The Doctor once said that “every life is a pile of good things and bad things. The good things don’t always soften the bad things, but vice versa the bad things don’t always spoil the good things and make them unimportant.”

I love my ex-wife. I always will. She is a very dear friend, a wonderful woman, and a very significant part of my last ten years. I can’t and won’t regret any part of that. We met in Papua New Guinea. We experienced Lithuania. We danced in Red Square in the cold of midnight. We drove across America together, east and west and north and south. We both hurt each other; we both loved each other. Good things and bad things. As much as our bad things piled up and led to a parting, our good things still exist, still enrich us.

I refuse to let this divorce define me any more than my marriage defined me. Both happened to me, both made and are making me who I am, who I will be. I will miss being married. I will miss my wife. I will be sad. But just as my marriage wasn’t forever, neither will my divorce be forever. Nothing lasts forever. Even the stars burn out and go cold and dark.

So what now? What next? These questions have also been on my mind. At the moment, I have no answers. I am waiting to see what life will bring next. I am holding my breath and I don’t quite know why. I can’t help but feel something else is coming my way. I am looking for new good things to balance the new bad things.

Thank you to everyone who has made this transition from married to single as easy and as stress free as possible. I have experienced such an outpouring of love and support from family and friends that as one stage of my life ends I know that many people will stand with me through every stage of life.

And if you are reading, Hannah Joy, thank you for everything you have given me. It’s made me who I am. I am a better person today for knowing you these past ten years. I hope to be your friend long into the future; I hope you find plenty of good things to counterbalance your bad things.
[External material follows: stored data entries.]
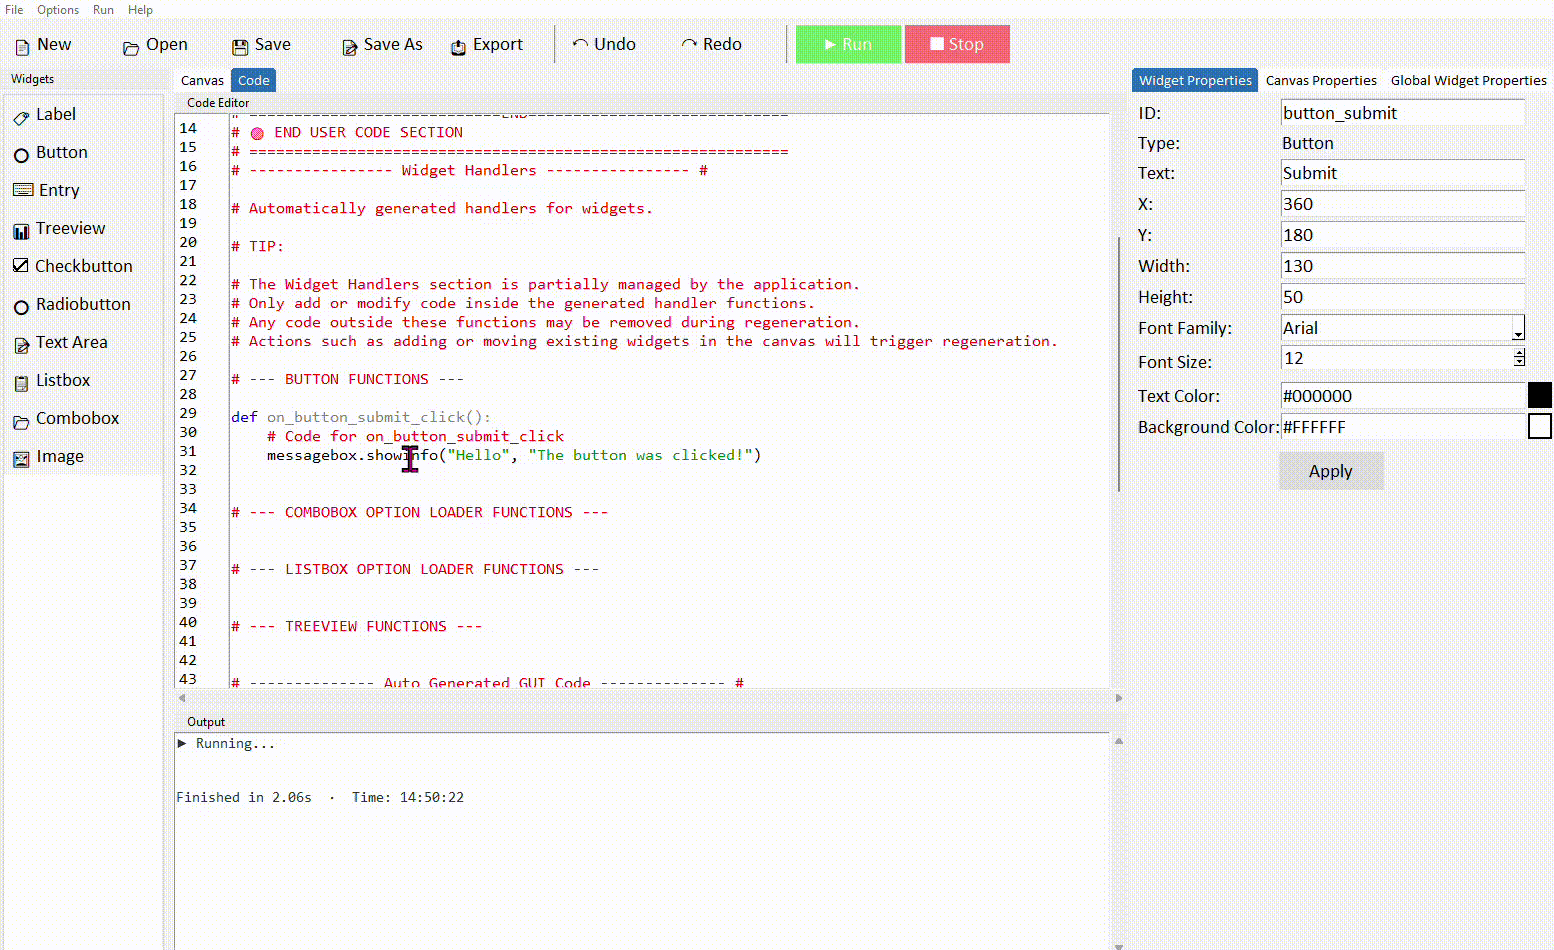Open the Canvas Properties panel
The width and height of the screenshot is (1554, 950).
[1321, 80]
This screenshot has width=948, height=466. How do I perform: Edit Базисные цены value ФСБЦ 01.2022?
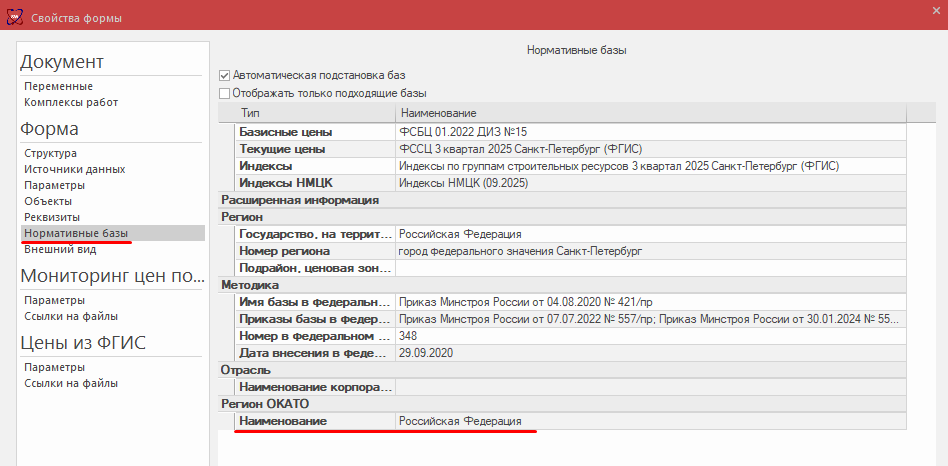pyautogui.click(x=650, y=132)
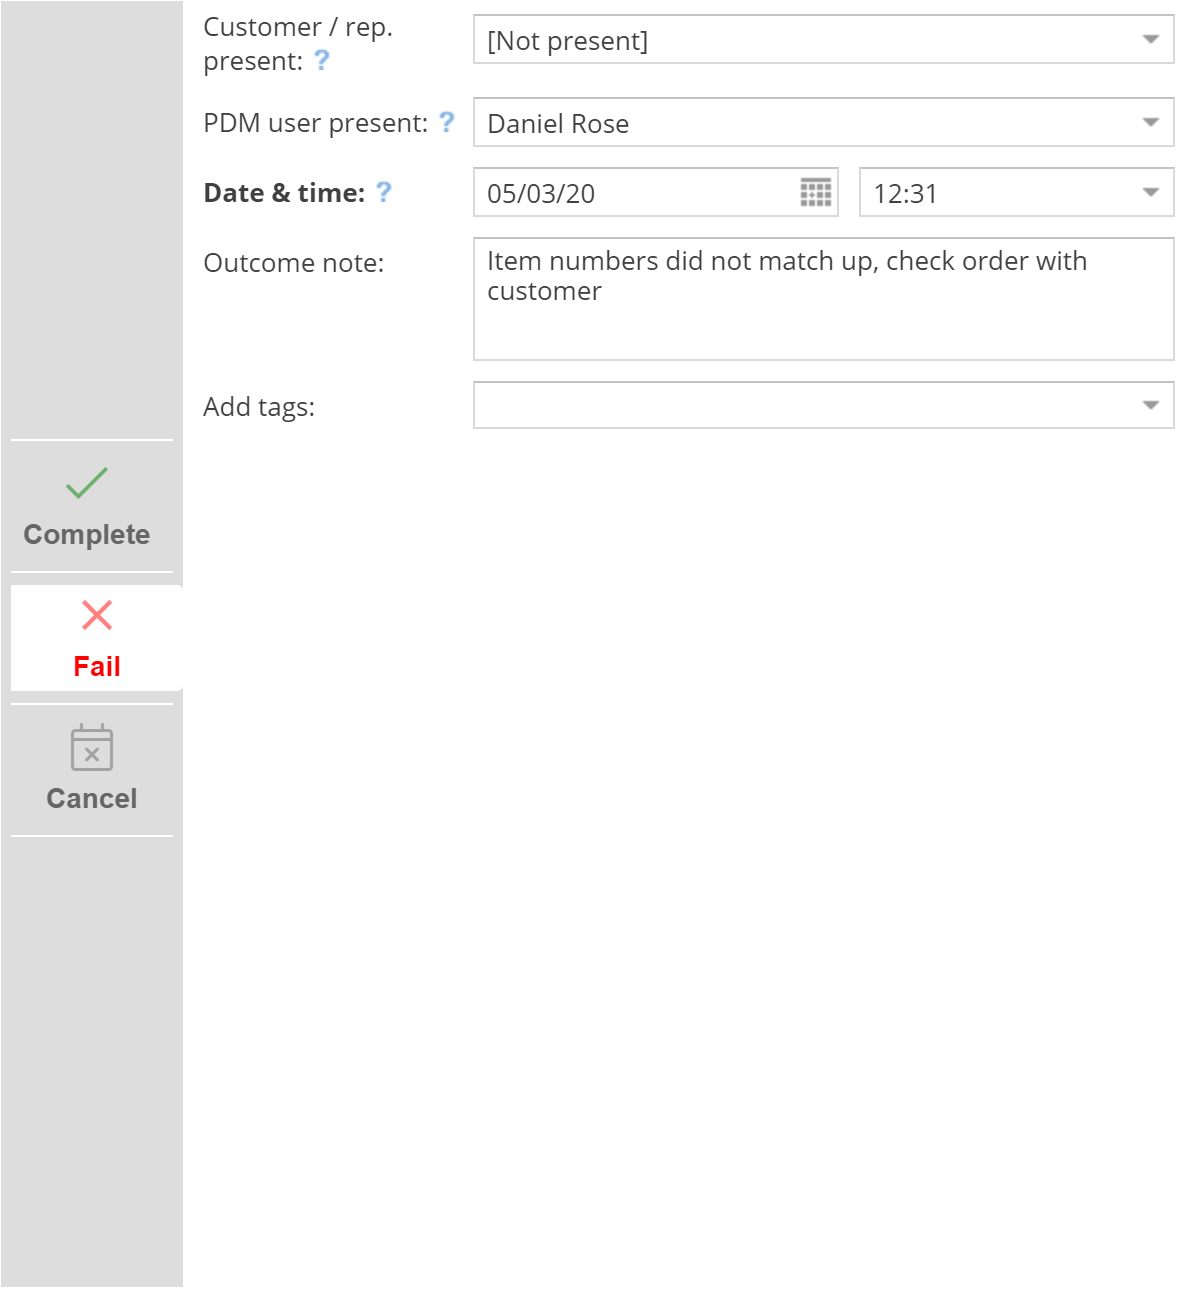Click the green checkmark Complete icon
The width and height of the screenshot is (1184, 1290).
(87, 483)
For now I have my pup and a brand new future. And it is enough.

I remain,

Phil Redbeard

All the Tears

The way I see it, there are three options: there is no god; god doesn’t care; god isn’t who we think he is.

The problem is pain. I am staring down the barrel of my marriage ending. I don’t want it to, there is nothing I can do to stop it, and all I can do is watch it happen. I happen to live in a no-fault divorce state, not that my wife is really claiming any fault: she just wants out. I follow a woman on twitter who is facing betrayal from her significant other. She wants to know why someone who owns a Ferrari would test drive Escorts and Pintos. I wonder the same thing, not that I am any Ferrari, but when you have a solid, albeit quirky Corolla, why rush to dump it for a bicycle?

And it isn’t just relational pain that I see every day, in every corner of the world, in every body’s eyes. But that pain is closest to my bleeding heart today.

So: god. He is supposed to be all powerful, all good, all knowing, and all caring. So why doesn’t he do something about all this pain? This is a classic question, and the classic atheist answer is “obviously, there is no god”. The problem with that pat answer is it ignores humanity completely.

We humans are terrible creatures who insist on being terrible to each other. So much of the pain I see in the world and in the mirror is because one human isn’t being awesome towards another human. To be honest, I wasn’t awesome to my wife. A lot of it wasn’t my fault as I suffer from depression, but some of it was, and fault aside, I was making her life terrible. I saw the pain in her eyes and there wasn’t anything I could do about it. Sometimes I saw the pain in her eyes and chose not to do anything about it. I think god, if he exists, is the same way. I would hazard a guess that he has left us humans to our own devices long ago. Maybe he tried to interfere, make our world better, and maybe we killed him over it. Maybe we told him to sod off. Maybe he left.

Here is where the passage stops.